プロヴァンスの海と土を少し 湘南人草間文彦

バッティストーニが開く"新”「新世界」

いや、やっぱりこの若きマエストロは天才だと思います。チャベス、ガーシュイン、ドヴォルザークと、色の違う作曲家をすべて自分の手で見事に料理してしまう。まったく、迷いもゆらぎもない。オーケストラもこの若きマエストロを完全に信頼して、楽しみながら演奏をしている。去年のレスピーギのローマ三部作の時の再現です。

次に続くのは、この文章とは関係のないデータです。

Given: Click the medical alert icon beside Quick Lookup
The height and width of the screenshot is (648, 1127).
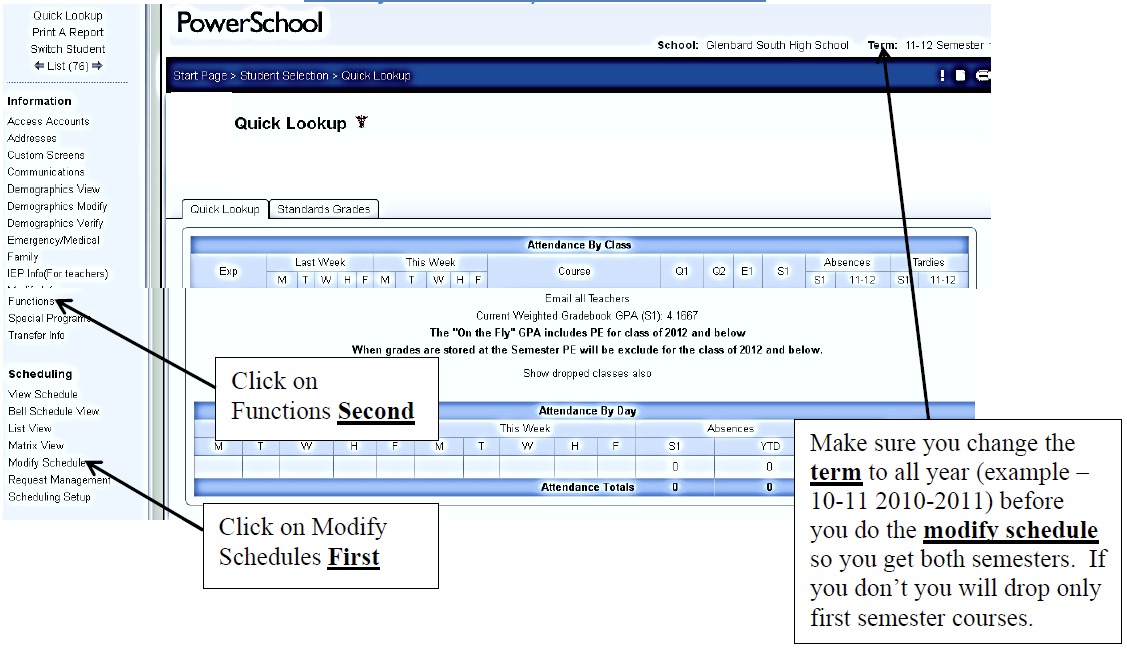Looking at the screenshot, I should point(362,123).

ただ、レスピーギと違うのは、曲がイタリアのものではないこと。ですから、バッティストーニの彫刻的、絵画的、ミケランジェロのようなタクト(ラファエロではないですね)で料理されると、チャベスはともかく、ガーシュインは、おおらかさを失った感じ。僕はもともとガーシュインのゆったりした感じはあまり好きではないほうなので、今日のラプソディーインブルーはエッジが立っていて良かったですけど、家内は「?」という感じでした。そして、「新世界」これはすごかっですね。僕は、ずっとアンチェルのドヴォルザークを聴いていましたから、全くショッキングというか….でも、この襲いかかってくるような音の波は、ドヴォルザークがアメリカから故郷を偲んだだけでなく、新大陸の持つ新しい力を感じ取っていることを表現しているように思えました。これから、アンチェル版を聞き返してみようと思っています。別の曲みたいでしょうね。

バッティストーニは、イタリア音楽だけにとどまる器ではないと思います。彼が言っているように、ムソルグスキーも良いでしょう。ベートーヴェンも聴きたい、マーラーも、ベルリオーズも。もちろんオペラも、今年はリヒャルト・ストラウスもやって欲しいくらい。でも、当面はまずヴェルディをお願いします。先月のオテロも良かったようだし、トロヴァトーレとかエルナーニ聞きたいですね。

東フィルは、素晴らしい指揮者を先取りしましたね!今、ヨーロッパ以外のオーケストラで、こんなにバッティストーニとうまく行って、素晴らしい音楽を作っているのは東フィルだけでしょう。

細かいことを言うと、今日の新世界、ホルンが出だしでフニャリました。要改善!